Her work is primarily focused on CHARGE syndrome, a congenital disorder that affects one in 10,000 children and has potentially life-threatening complications.
Her initial work on the syndrome's mechanism was published in the science journal Nature, and she received the 2010 Outstanding Young Investigator Award from the International Society for Stem Cell Research.
The injunction puts in doubt National Institutes of Health (NIH) funding she was hoping to receive, she said. NIH rated her proposed project as more worthy than 99 percent of the proposals received, Wysocka said. She is an assistant professor of chemical and systems biology and of developmental biology.
"With my new-investigator status and the grant proposal score, I was confident that the application would be funded," she said.
Her initial work was funded by a seed grant from the California Institute for Regenerative Medicine, but that grant has ended.
"I am currently funding this project largely from leftovers of my start-up funds and relatively unrestricted junior investigator awards, but we need more money to continue," she said.
The uncertainty surrounding her research is being duplicated around the country, in part due to the ambiguous nature of the Lamberth ruling, according to according to officials at Stanford Law School.
The legal decision focuses on the challenge to the Obama administration guidelines, which have been in force since March 2009. Those guidelines replaced the Bush administration guidelines, which restricted research to a limited number of human embryonic stem cell lines.
Lamberth's injunction rejects the Obama administration guidelines. The judge's reasoning -- that any human embryonic stem cell research necessarily requires the destruction of human embryos and therefore contravenes existing law -- also seems to make it illegal to use federal funding even for research on cell lines that were approved by the Bush administration, law school officials said.
The order stops the NIH from implementing not only the Obama guidelines but may mean that all human embryonic stem cell research is ineligible for federal funding, according to Hank Greely, director of the Stanford Center for Law and the Biosciences.

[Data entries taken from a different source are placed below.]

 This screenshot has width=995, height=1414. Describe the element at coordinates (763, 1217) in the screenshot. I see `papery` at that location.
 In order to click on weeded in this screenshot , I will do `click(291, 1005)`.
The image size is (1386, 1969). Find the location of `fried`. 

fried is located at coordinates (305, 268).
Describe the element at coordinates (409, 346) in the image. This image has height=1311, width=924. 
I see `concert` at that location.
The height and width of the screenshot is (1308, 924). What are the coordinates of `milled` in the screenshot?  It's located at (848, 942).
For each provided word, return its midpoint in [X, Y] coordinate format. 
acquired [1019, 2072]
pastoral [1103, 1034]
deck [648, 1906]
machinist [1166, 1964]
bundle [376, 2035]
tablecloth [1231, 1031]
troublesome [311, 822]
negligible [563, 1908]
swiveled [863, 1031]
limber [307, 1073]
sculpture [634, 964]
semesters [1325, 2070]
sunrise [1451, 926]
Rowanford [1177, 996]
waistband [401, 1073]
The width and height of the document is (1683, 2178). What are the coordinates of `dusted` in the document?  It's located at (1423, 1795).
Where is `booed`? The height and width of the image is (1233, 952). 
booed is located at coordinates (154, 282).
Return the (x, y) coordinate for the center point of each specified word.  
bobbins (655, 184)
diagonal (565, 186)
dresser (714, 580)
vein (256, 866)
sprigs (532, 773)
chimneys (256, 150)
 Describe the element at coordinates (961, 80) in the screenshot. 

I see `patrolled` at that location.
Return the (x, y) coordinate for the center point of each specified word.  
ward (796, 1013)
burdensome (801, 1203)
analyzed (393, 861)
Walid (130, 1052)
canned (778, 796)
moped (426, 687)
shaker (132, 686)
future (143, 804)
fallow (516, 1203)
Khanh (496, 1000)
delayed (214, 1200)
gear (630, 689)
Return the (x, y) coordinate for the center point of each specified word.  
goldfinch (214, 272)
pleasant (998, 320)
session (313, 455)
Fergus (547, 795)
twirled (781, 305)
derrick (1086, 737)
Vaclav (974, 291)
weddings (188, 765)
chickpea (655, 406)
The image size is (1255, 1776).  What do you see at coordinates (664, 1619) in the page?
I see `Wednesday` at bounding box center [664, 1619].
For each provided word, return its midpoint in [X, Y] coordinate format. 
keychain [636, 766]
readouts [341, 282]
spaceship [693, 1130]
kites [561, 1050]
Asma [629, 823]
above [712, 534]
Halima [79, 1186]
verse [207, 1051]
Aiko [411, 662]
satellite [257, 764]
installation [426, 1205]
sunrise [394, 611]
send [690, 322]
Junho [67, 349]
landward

"I'm sure the Department of Justice and the NIH are trying to figure this all out," Greely said.
For now, NIH officials have said that researchers at universities who had already received funding for human embryonic stem cell work could continue their projects.
But the agency is freezing its consideration of new research proposals involving embryonic stem cells. The NIH told researchers Aug. 30 on the NIH campus to halt all human embryonic stem cell research.
With the nation's legal experts still struggling to determine the implications of the ruling, physicians and medical researchers are feeling pressure to take a conservative course. Some Stanford researchers are taking a second look at their plans to start research involving stem cells derived from embryos.
Radiology professor Brian Rutt, who joined Stanford last year, is in the initial stages of creating advanced imaging methods for stem cells, but now questions that course of inquiry.
"This is a fairly new effort of mine, and I wouldn't want to change my focus too quickly from conventional imaging research toward stem-cell-specific imaging if the prospects for future NIH funding are dim," Rutt said.
Wysocka is most concerned about the immediate future. Only one-third of her NIH research grant proposal is focused on human embryonic stem cells, but that could jeopardize the rest of her funding, she said.
Most of the proposed research involves frog embryos and stem cells on which there are no federal funding restrictions. But as it stands, a "mixed" grant with even a small amount of human embryonic stem cell research might not be funded and the ruling may affect the non-stem-cell aspects of her grant, she said.